I'm interested in the change in gene expression in T-Cells during the immune response. One way you can distinguish different functions of T-Cells is by which surface proteins they express at different times along the way. The trouble is that these surface proteins are such excellent discriminators that we use a small number of them to sort the cells out into different phenotypes. Hence, when I come along and apply my fancy differential gene expression tool to find out what's changing during the immune response all I find is a whole ton of other surface receptors that change with the phenotype.

This has a couple of problems: the first is that it's kind of boring - all I've discovered is that lots of surface receptors change during the immune response, which I already know.
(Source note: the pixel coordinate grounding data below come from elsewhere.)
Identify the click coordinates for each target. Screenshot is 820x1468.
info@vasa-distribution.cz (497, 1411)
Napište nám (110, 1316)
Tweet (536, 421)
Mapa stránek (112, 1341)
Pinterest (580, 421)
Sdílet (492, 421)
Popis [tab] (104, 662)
The second is that my bio colleagues are less interested in surface proteins as they're not very well conserved between organisms.

So I was thinking of removing all of the genes that are expressed in a couple of KEGG pathways (the cytokine-cytokine signalling and T-Cell receptor pathways) before I start my analysis and proceed. Two questions:

1) Is this a bad idea for some reason that I haven't realised? Are there more appropriate ways of filtering lists of genes before analysing expression?

2) Assuming it's an awesome, well-motivated-by-the-biology-and-the-data idea, are there any tools, preferably in bioconductor, that can give me a simple yes/no answer to the question: is this gene in either of these pathways?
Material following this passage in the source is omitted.